| ACTIVITY |
Every entry that follows is to be duplicated exactly.
START SUPPLIED INFORMATION
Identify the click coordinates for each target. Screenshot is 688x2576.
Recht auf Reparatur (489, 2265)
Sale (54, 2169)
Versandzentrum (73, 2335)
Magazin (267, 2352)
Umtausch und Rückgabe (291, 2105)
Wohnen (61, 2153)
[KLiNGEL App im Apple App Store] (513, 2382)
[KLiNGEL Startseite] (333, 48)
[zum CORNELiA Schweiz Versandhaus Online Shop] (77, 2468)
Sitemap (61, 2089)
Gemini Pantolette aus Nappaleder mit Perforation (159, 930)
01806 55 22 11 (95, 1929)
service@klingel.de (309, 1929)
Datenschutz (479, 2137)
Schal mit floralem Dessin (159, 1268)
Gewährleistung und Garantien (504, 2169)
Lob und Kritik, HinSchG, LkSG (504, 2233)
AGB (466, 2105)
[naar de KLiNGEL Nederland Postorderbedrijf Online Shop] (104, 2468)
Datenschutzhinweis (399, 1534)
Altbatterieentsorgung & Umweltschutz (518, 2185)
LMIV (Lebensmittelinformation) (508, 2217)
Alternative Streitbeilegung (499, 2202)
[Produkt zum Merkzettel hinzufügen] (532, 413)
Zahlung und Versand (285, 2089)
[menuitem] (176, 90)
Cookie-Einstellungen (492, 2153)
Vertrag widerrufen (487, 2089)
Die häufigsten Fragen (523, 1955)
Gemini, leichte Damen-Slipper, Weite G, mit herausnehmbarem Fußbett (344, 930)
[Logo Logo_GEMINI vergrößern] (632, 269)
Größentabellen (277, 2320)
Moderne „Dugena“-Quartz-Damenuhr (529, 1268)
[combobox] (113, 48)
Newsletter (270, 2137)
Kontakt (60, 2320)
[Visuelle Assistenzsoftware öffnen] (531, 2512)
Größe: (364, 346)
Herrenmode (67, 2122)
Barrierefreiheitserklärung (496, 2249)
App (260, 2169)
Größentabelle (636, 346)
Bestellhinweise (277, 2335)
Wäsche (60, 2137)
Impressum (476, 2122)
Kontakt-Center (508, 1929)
END SUPPLIED INFORMATION
| EXERCISE SOLUTION |
Identify the click coordinates for each target. Screenshot is 688x2576.
Recht auf Reparatur (489, 2265)
Sale (54, 2169)
Versandzentrum (73, 2335)
Magazin (267, 2352)
Umtausch und Rückgabe (291, 2105)
Wohnen (61, 2153)
[KLiNGEL App im Apple App Store] (513, 2382)
[KLiNGEL Startseite] (333, 48)
[zum CORNELiA Schweiz Versandhaus Online Shop] (77, 2468)
Sitemap (61, 2089)
Gemini Pantolette aus Nappaleder mit Perforation (159, 930)
01806 55 22 11 (95, 1929)
service@klingel.de (309, 1929)
Datenschutz (479, 2137)
Schal mit floralem Dessin (159, 1268)
Gewährleistung und Garantien (504, 2169)
Lob und Kritik, HinSchG, LkSG (504, 2233)
AGB (466, 2105)
[naar de KLiNGEL Nederland Postorderbedrijf Online Shop] (104, 2468)
Datenschutzhinweis (399, 1534)
Altbatterieentsorgung & Umweltschutz (518, 2185)
LMIV (Lebensmittelinformation) (508, 2217)
Alternative Streitbeilegung (499, 2202)
[Produkt zum Merkzettel hinzufügen] (532, 413)
Zahlung und Versand (285, 2089)
[menuitem] (176, 90)
Cookie-Einstellungen (492, 2153)
Vertrag widerrufen (487, 2089)
Die häufigsten Fragen (523, 1955)
Gemini, leichte Damen-Slipper, Weite G, mit herausnehmbarem Fußbett (344, 930)
[Logo Logo_GEMINI vergrößern] (632, 269)
Größentabellen (277, 2320)
Moderne „Dugena“-Quartz-Damenuhr (529, 1268)
[combobox] (113, 48)
Newsletter (270, 2137)
Kontakt (60, 2320)
[Visuelle Assistenzsoftware öffnen] (531, 2512)
Größe: (364, 346)
Herrenmode (67, 2122)
Barrierefreiheitserklärung (496, 2249)
App (260, 2169)
Größentabelle (636, 346)
Bestellhinweise (277, 2335)
Wäsche (60, 2137)
Impressum (476, 2122)
Kontakt-Center (508, 1929)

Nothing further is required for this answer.